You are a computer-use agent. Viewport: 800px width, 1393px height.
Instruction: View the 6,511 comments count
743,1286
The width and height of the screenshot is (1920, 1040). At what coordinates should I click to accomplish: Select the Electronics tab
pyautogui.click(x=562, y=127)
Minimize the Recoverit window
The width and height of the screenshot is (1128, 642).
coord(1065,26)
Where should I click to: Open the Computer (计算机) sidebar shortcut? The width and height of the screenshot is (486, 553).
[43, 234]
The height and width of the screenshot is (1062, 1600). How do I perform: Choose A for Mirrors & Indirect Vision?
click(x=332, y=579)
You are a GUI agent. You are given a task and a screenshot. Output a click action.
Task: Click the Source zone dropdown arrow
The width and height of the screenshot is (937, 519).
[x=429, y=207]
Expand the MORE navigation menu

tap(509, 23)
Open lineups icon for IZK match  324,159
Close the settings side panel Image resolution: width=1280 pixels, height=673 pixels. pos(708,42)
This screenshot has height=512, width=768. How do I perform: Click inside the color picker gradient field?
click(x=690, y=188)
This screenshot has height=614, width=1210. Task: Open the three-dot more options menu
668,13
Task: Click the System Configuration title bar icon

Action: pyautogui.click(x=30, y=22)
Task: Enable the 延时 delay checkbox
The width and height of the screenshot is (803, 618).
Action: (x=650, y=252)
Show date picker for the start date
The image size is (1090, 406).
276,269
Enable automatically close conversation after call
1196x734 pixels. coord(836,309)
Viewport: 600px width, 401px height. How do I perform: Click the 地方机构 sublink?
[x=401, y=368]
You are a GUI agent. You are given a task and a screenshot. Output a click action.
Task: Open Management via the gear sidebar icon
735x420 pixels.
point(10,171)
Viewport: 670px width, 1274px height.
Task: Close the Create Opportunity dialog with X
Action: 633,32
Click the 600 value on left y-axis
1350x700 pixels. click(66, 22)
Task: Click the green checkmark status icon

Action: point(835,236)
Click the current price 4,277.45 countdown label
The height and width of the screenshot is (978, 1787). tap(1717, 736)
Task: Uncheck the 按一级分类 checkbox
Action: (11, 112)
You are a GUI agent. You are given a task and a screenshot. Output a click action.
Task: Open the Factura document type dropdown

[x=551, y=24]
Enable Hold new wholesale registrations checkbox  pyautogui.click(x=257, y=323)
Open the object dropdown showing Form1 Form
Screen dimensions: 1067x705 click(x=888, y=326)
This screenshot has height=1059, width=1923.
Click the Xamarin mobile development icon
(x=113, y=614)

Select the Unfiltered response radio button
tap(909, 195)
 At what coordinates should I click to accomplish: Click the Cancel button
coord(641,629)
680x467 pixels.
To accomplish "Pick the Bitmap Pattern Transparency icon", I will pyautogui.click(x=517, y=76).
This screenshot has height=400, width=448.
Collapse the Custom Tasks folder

┄┄┄┄┄┄┄┄┄┄┄┄┄┄┄┄┄┄┄┄

Assignment:
Would you quote everything above from the line containing "The width and height of the screenshot is (1920, 1040)." down to the line containing "Task: Enable the 延时 delay checkbox"? Include both of those lines and nothing else.

Response for this exercise:
The width and height of the screenshot is (1920, 1040). At what coordinates should I click to accomplish: Select the Electronics tab
pyautogui.click(x=562, y=127)
Minimize the Recoverit window
The width and height of the screenshot is (1128, 642).
coord(1065,26)
Where should I click to: Open the Computer (计算机) sidebar shortcut? The width and height of the screenshot is (486, 553).
[43, 234]
The height and width of the screenshot is (1062, 1600). How do I perform: Choose A for Mirrors & Indirect Vision?
click(x=332, y=579)
You are a GUI agent. You are given a task and a screenshot. Output a click action.
Task: Click the Source zone dropdown arrow
The width and height of the screenshot is (937, 519).
[x=429, y=207]
Expand the MORE navigation menu

tap(509, 23)
Open lineups icon for IZK match  324,159
Close the settings side panel Image resolution: width=1280 pixels, height=673 pixels. pos(708,42)
This screenshot has height=512, width=768. How do I perform: Click inside the color picker gradient field?
click(x=690, y=188)
This screenshot has height=614, width=1210. Task: Open the three-dot more options menu
668,13
Task: Click the System Configuration title bar icon

Action: pyautogui.click(x=30, y=22)
Task: Enable the 延时 delay checkbox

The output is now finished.